Based on our findings, we recommend that the operating table should be positioned to a height that is midway between the umbilicus and the sternum during spine surgery with or without loupe. When using a loupe, flip-up loupes are superior as long as weight is not an issue. Among the various visualization methods, microscopes are ergonomically superior with respect to spine and head angle.

This study has several limitations. The lumbar lordosis (αL), cervical lordosis (αC), occipital angle (αO), and thoracic kyphosis as defined in this study differ from the real lumbar lordosis, cervical lordosis, occipital angle, and thoracic kyphosis. In order to determine spine and head angles using the 3-D optoelectronic system, we selected marker attachment sites after considering whole spine radiographs and skin surface anatomy. To determine precise cervical, thoracic, and lumbar angles, spine endplate angles are needed, but it is impossible to measure endplate angles in real time during spine surgery simulation. Although the cervical, thoracic, and lumbar angles using the 3-D data obtained from optoelectronic systems may differ from the real bony spine angles, they can reflect changes in spine angles during surgery simulations.

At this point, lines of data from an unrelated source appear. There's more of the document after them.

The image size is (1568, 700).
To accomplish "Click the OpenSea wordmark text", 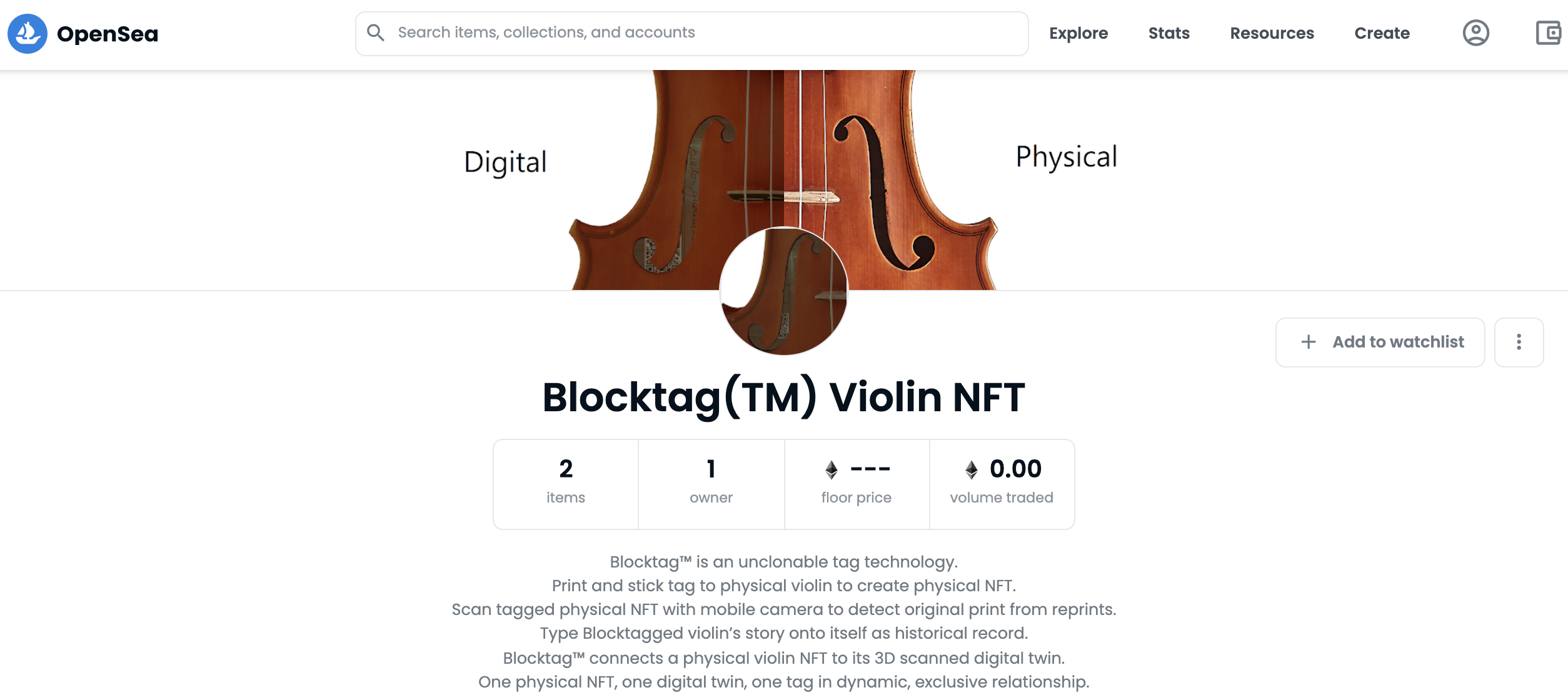I will point(108,34).
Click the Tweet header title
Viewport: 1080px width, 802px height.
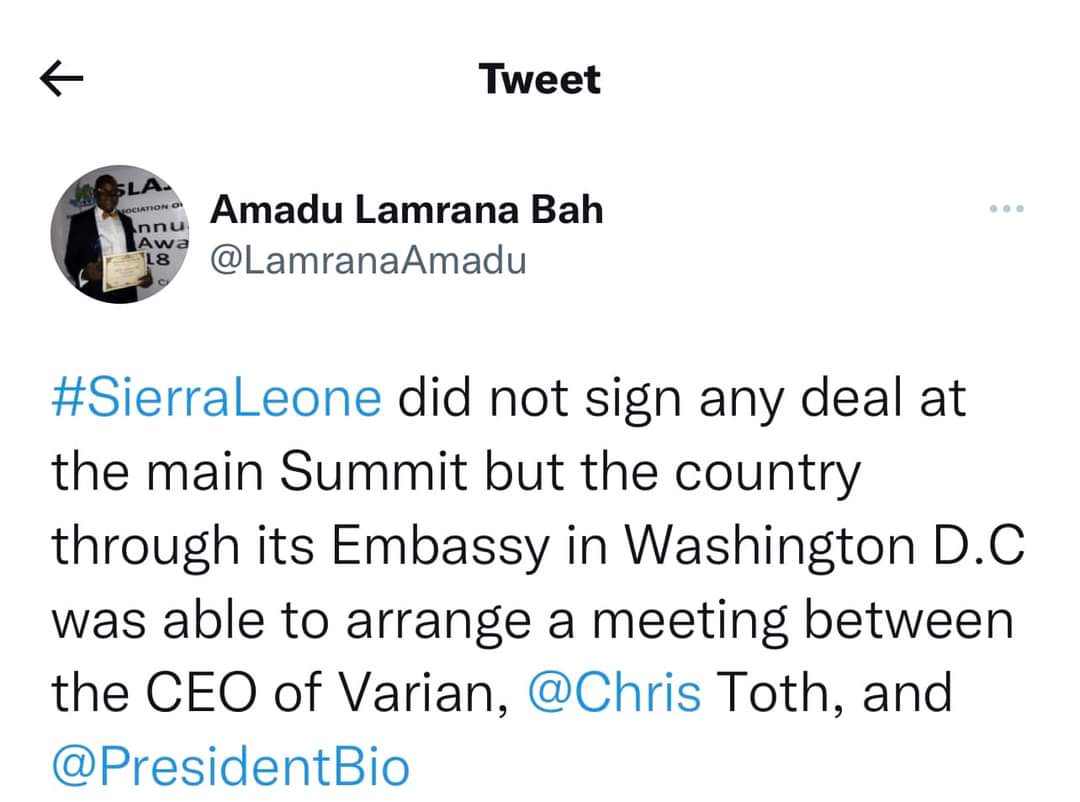539,79
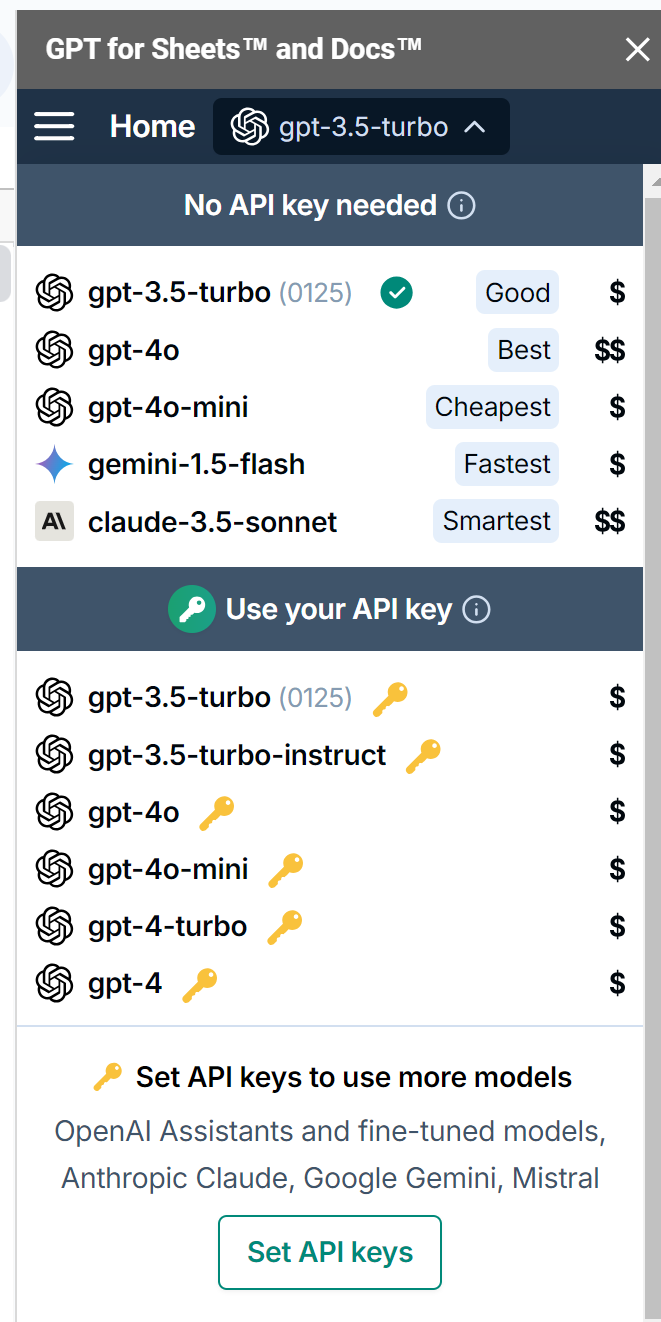
Task: Click the Gemini sparkle icon
Action: pyautogui.click(x=54, y=464)
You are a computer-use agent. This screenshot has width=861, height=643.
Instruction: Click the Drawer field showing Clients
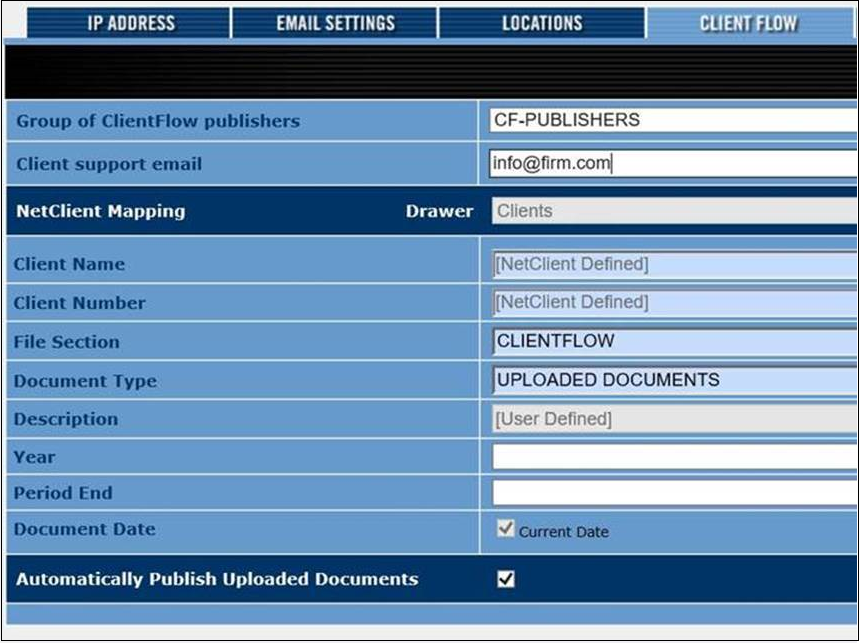(x=672, y=211)
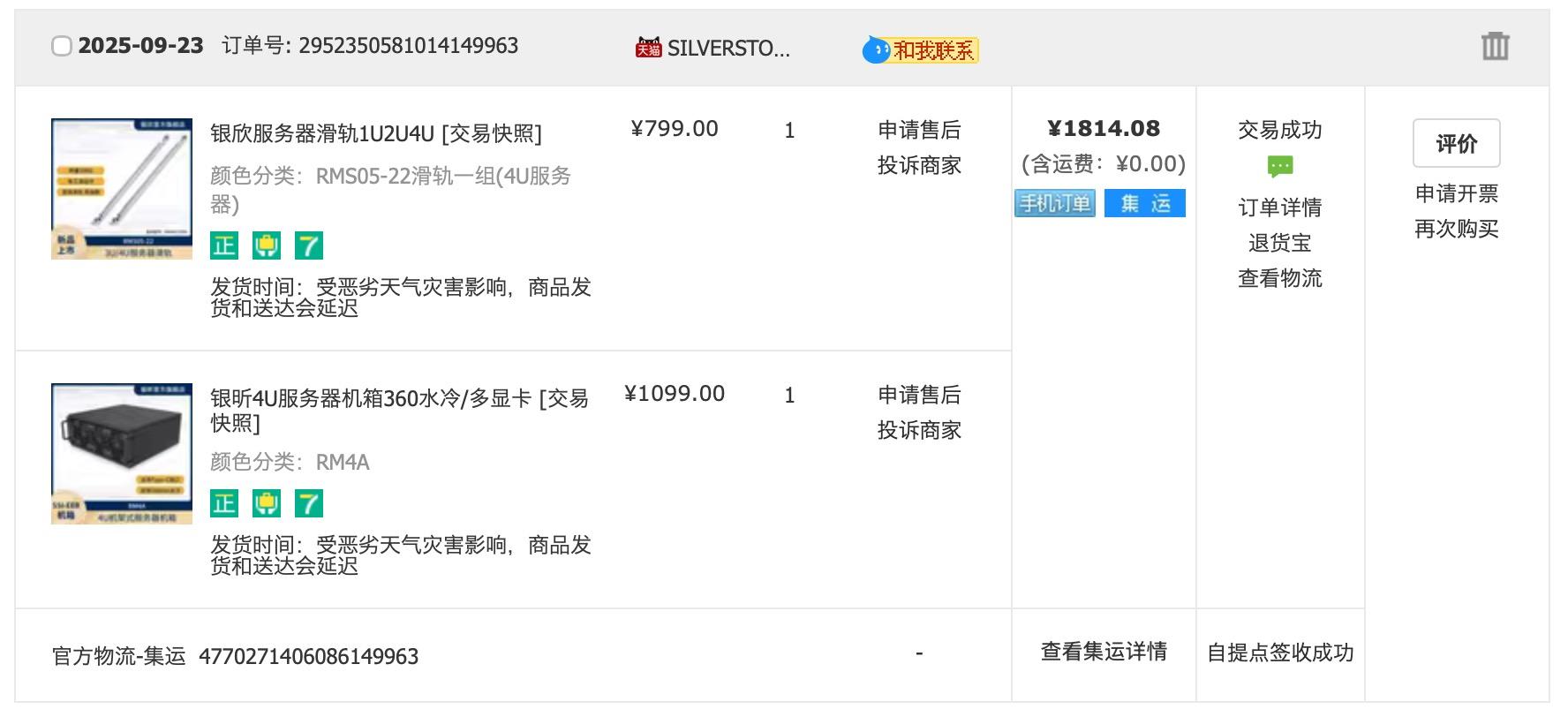Click the 手机订单 badge

(1055, 203)
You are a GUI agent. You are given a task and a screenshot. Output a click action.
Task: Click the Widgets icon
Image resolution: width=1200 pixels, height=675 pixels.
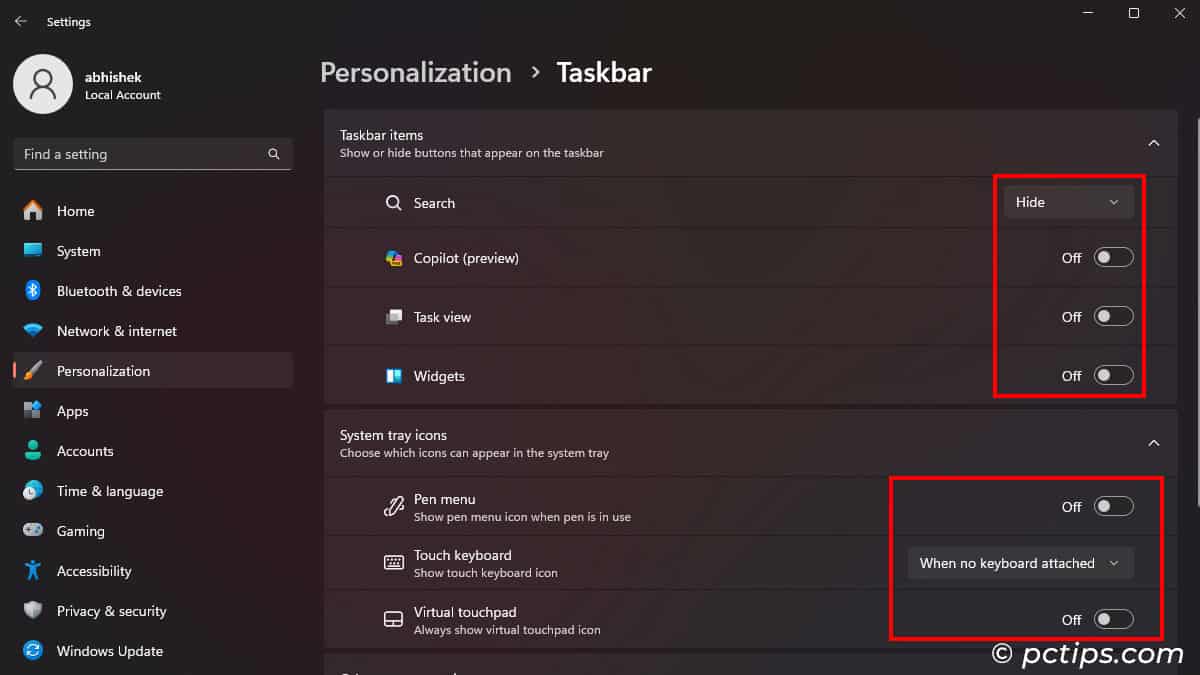[394, 375]
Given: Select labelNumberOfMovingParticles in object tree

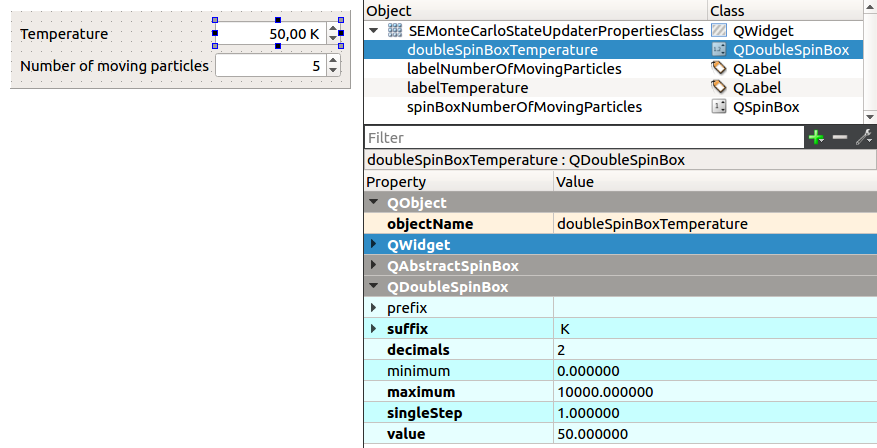Looking at the screenshot, I should click(x=514, y=69).
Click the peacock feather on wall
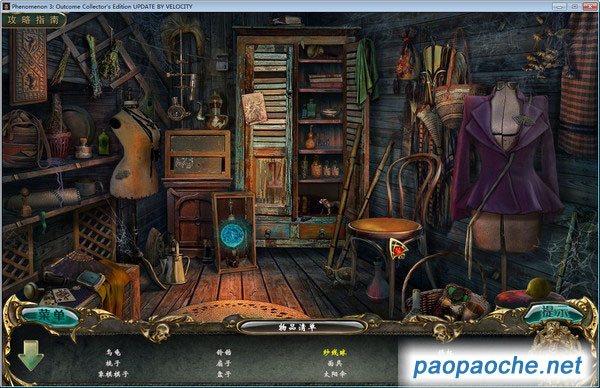This screenshot has width=600, height=388. click(149, 103)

To determine more precisely the spinal and occipital angles, new methods which can measure exact spine motion and angles in real time are needed.

Conclusions

We suggest that the use of a microscope is beneficial to surgeons during spinal surgery. Without a microscope, higher table heights are ergonomically superior until the table reaches the midpoint between the umbilicus and the sternum. With a microscope, the disadvantages of low table heights can be overcome by microscope adjustments. Our simulations can be used as a guide for young surgeons to protect their own spinal alignment during surgery.